HOW TO COMPLETE THIS TASK - The answer must be only the lines below from the one holding "Where should I click to: Switch" down to the one holding "At what coordinates", ends included, printed exactly; please omit all pictures.

DATA TO USE -

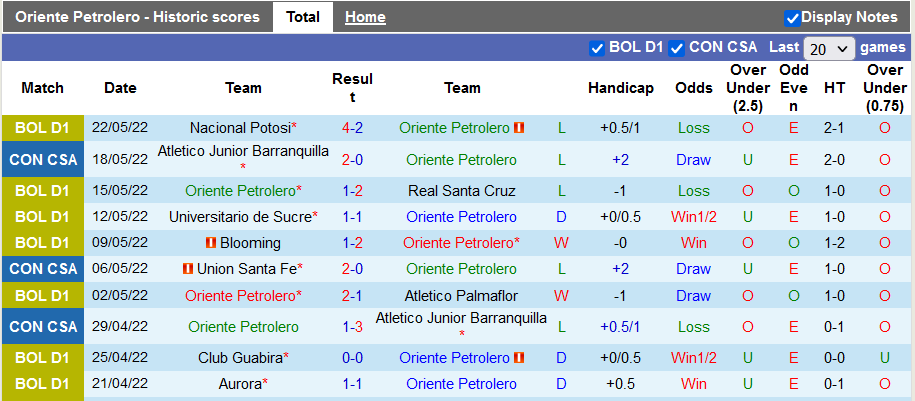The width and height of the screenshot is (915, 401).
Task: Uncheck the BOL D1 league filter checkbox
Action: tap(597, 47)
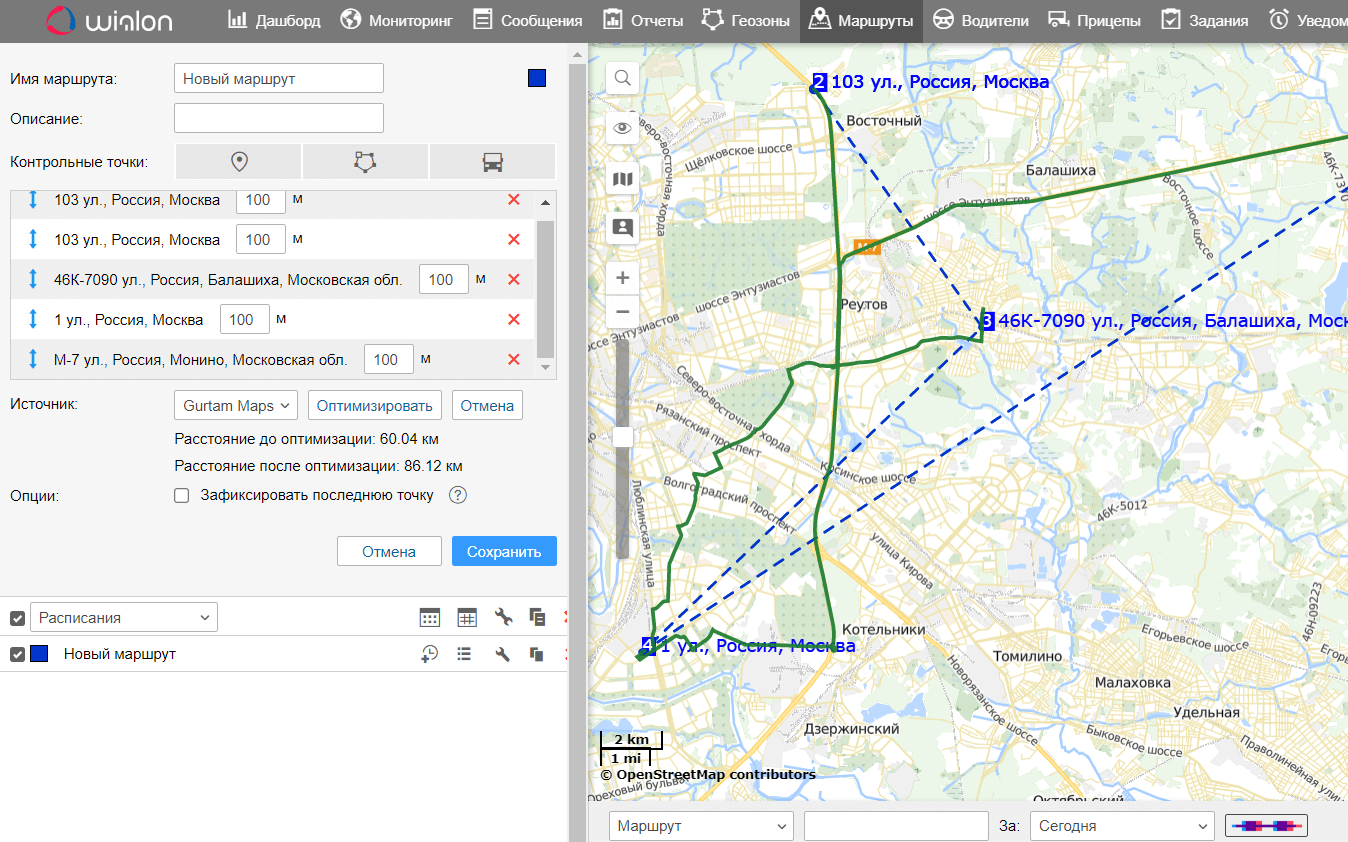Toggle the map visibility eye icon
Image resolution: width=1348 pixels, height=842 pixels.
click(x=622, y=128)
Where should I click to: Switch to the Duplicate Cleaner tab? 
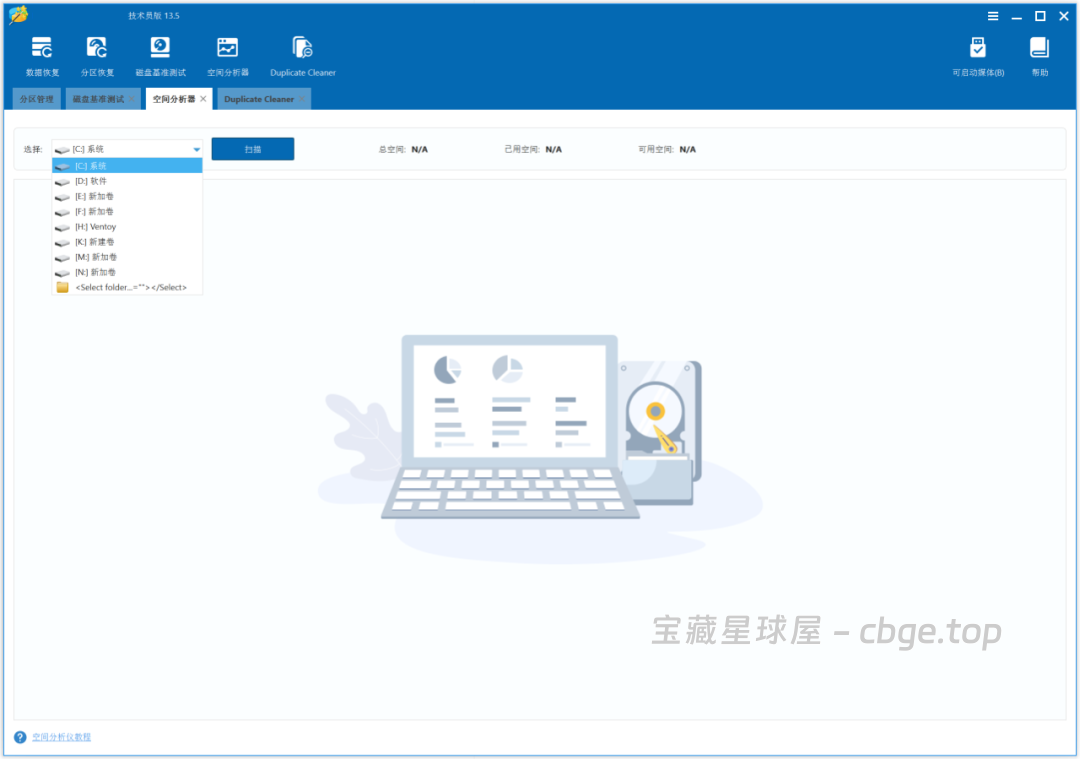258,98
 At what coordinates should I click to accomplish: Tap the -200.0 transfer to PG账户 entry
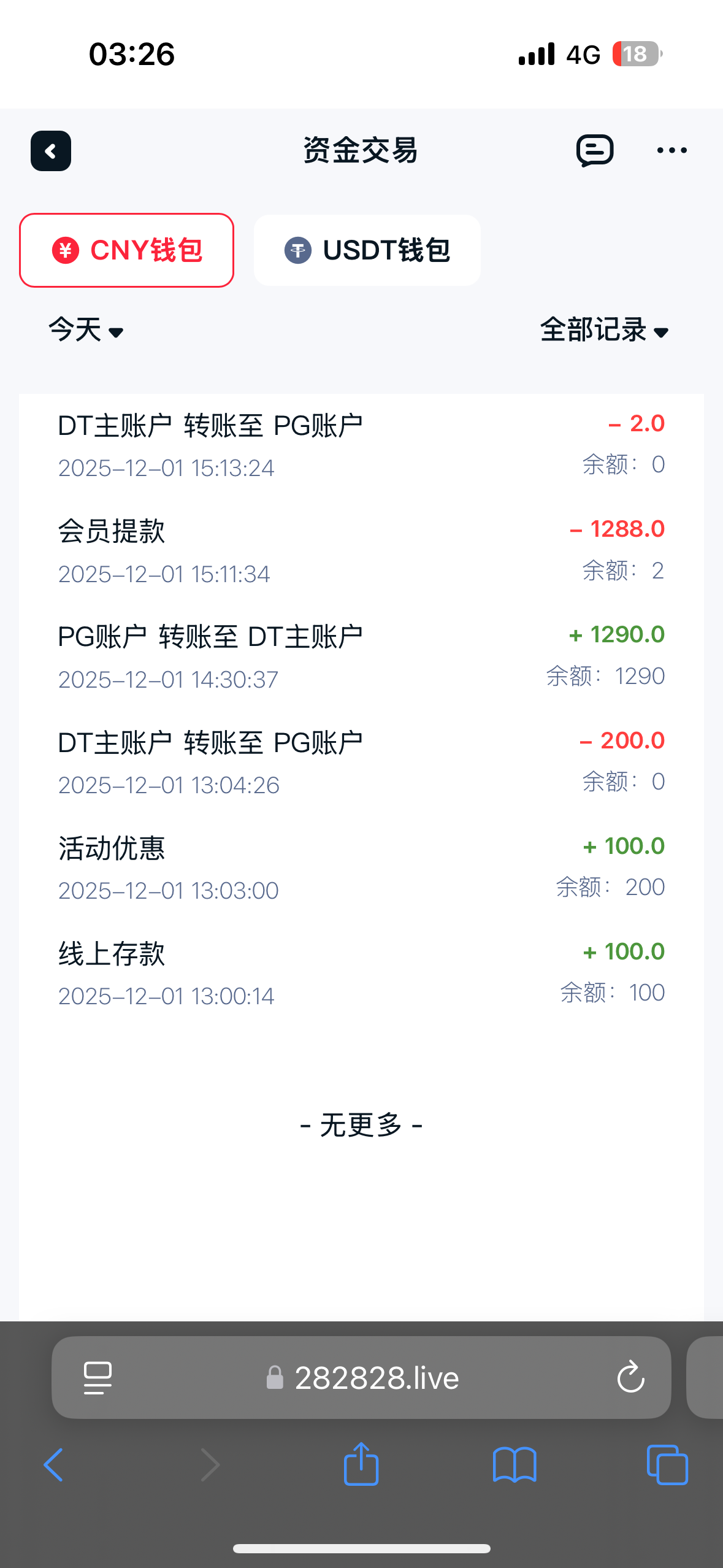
---
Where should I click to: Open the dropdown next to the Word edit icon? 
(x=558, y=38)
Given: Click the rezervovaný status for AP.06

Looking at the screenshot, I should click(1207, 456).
==
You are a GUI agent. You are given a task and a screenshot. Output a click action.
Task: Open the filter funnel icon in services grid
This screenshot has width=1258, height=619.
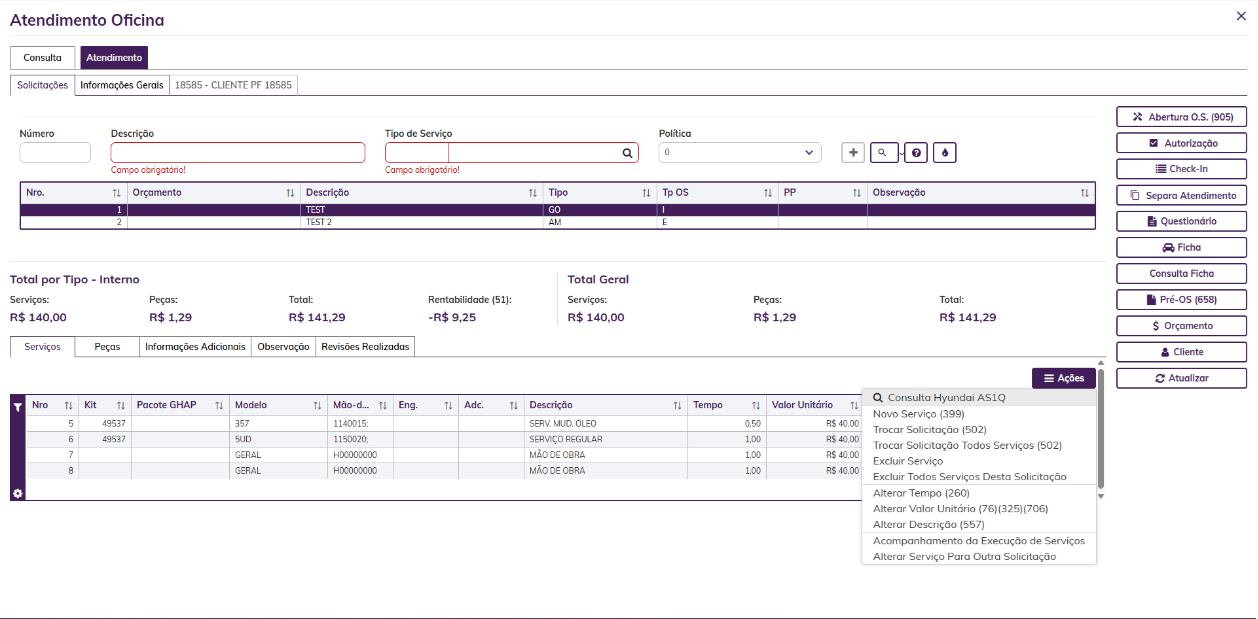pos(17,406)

COMPLETED TASK -
Where should I click to: Switch to the Duplicate Cleaner tab? 
258,98
 At what coordinates should I click to accomplish: Tap the -200.0 transfer to PG账户 entry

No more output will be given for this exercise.